義経が初めて長兄・頼朝(正確には三兄)と出会った時から、悲劇の種は蒔かれていた。
義経は奥州・平泉の雄・藤原秀衡の庇護を受けて成長していたのを、兄頼朝の平家討伐の挙兵の報を聞きつけ僅かな手勢で兄の元へ馳せ参じた。
ある種純朴と言ってもいい彼は、頼朝に大歓迎されると思っていただろう。
事実、二人は感動的な兄弟の対面を果たした。ただしその後は、この弟にとって残酷な扱いであった。
なんと頼朝の家臣の馬を引くという、屈辱としか言いようのない役目を命じられたのだ。
これには義経だけでなく、股肱の臣である武蔵坊弁慶らもショックであっただろう。
ただし頼朝には、彼なりの計算があってのことだ。源氏の棟梁という立場にありながらも、頼朝自身の配下は皆無に等しかった。

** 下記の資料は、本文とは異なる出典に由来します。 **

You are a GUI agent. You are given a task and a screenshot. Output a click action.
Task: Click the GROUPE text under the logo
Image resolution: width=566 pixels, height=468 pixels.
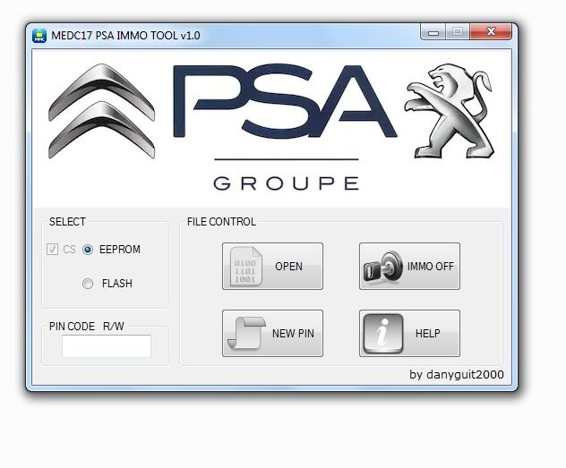click(x=286, y=183)
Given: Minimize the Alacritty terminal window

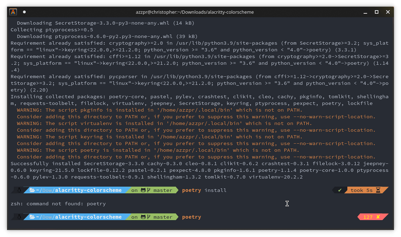Looking at the screenshot, I should pos(364,12).
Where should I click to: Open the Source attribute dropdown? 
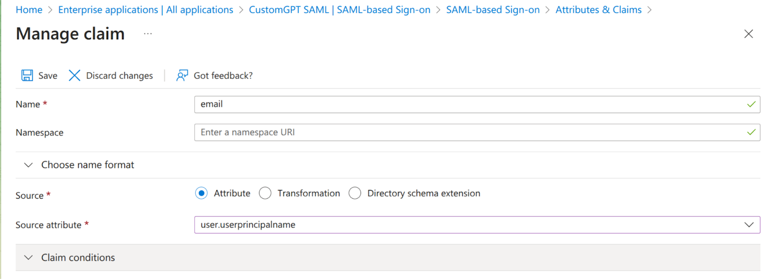click(748, 225)
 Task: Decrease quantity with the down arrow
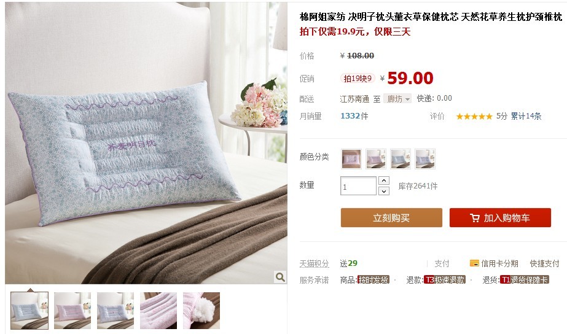384,191
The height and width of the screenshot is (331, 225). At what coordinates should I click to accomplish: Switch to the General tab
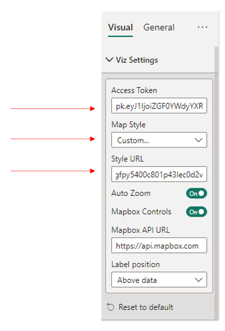tap(159, 27)
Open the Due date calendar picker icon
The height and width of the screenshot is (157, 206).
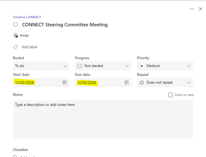126,82
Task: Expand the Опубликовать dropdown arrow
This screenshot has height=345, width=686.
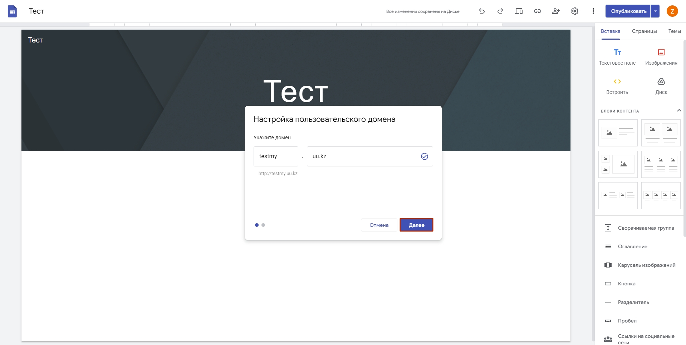Action: (x=655, y=11)
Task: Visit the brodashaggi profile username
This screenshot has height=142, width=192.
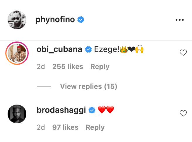Action: click(61, 110)
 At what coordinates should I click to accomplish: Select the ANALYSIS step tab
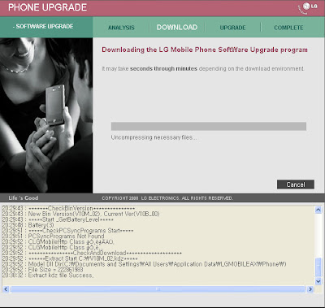tap(121, 28)
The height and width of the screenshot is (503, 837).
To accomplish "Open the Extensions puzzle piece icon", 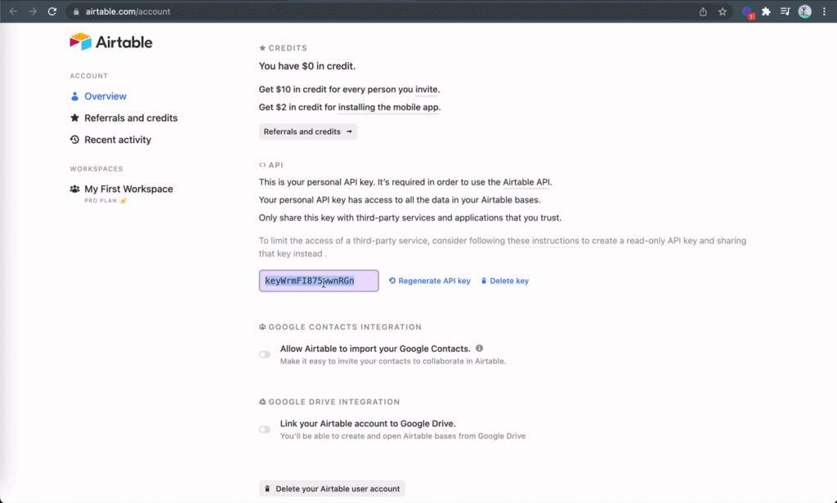I will click(x=766, y=11).
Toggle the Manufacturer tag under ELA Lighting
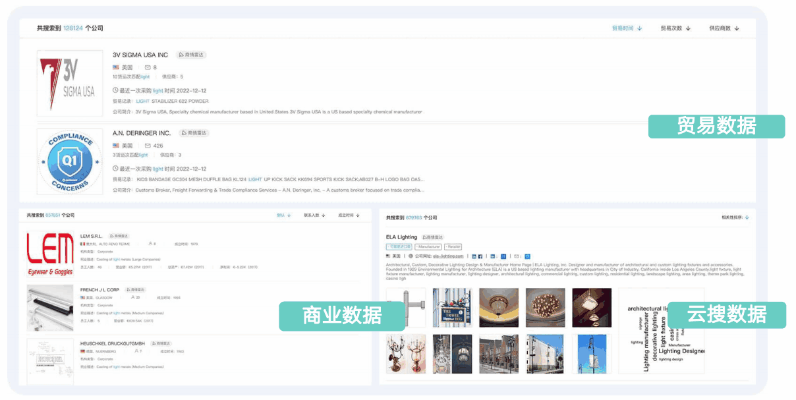Viewport: 796px width, 400px height. pyautogui.click(x=428, y=246)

妻・北条政子の父親から借り受けた軍勢で蜂起した頼朝だっただけに、彼自身は担がれた御輿のようなものだった。
その御輿が腹違いとはいえ、実の弟を無条件で優遇しては立場が危うくなるのだ。
あるいは義経が幾万もの軍勢を率いていたなら、扱いも変わっていたかもしれないが。
平家討伐のことである。旭将軍と称せられ、頼朝に先んじて平家を都から追放したのは従兄弟の木曽義仲だった。
ただその後、後白河法皇と険悪になった義仲は部下の都での乱暴狼藉を放置してしまい、逆に追討の対象とされてしまった。
義仲との骨肉の争いを、六兄・範頼と共に制した義経はその鬱憤を晴らすように平家撲滅に奔走する。
しかし総大将はあくまでも兄範頼である。にも関わらず、義経は前面に押し出して一ノ谷、屋島の戦いで平家を西へ西へ追い詰めていく。
そして壇ノ浦の戦いでは、水軍での戦いを得意としていた平家を相手に軍船の漕ぎ手を弓矢で射殺するという、当時としては禁じ手であった戦法まで用いた。
形勢は逆転し、生き残った平家の人々は縄目の恥辱を受けるよりはと次々と入水して命を絶った。
義経にしてみれば、期待以上の大戦果と得意の絶頂だった。これで鎌倉に幕府を作ろうとしている、兄頼朝にも自慢できる。
単純にそう思っていただろう。だが、頼朝はあくまでも北条一族を後ろ盾にした御輿に過ぎない。
義経の軍功が大きければ大きいほど、弟に対する警戒が強くならざるを得ない。
頼朝自身が思わなかったとしても、北条一族が強大な政敵は滅ぼさなくてはと動くことは、その後の歴史も証明している。
皮肉にも平家を討伐したことで、義経はその歴史的役目を終えてしまった。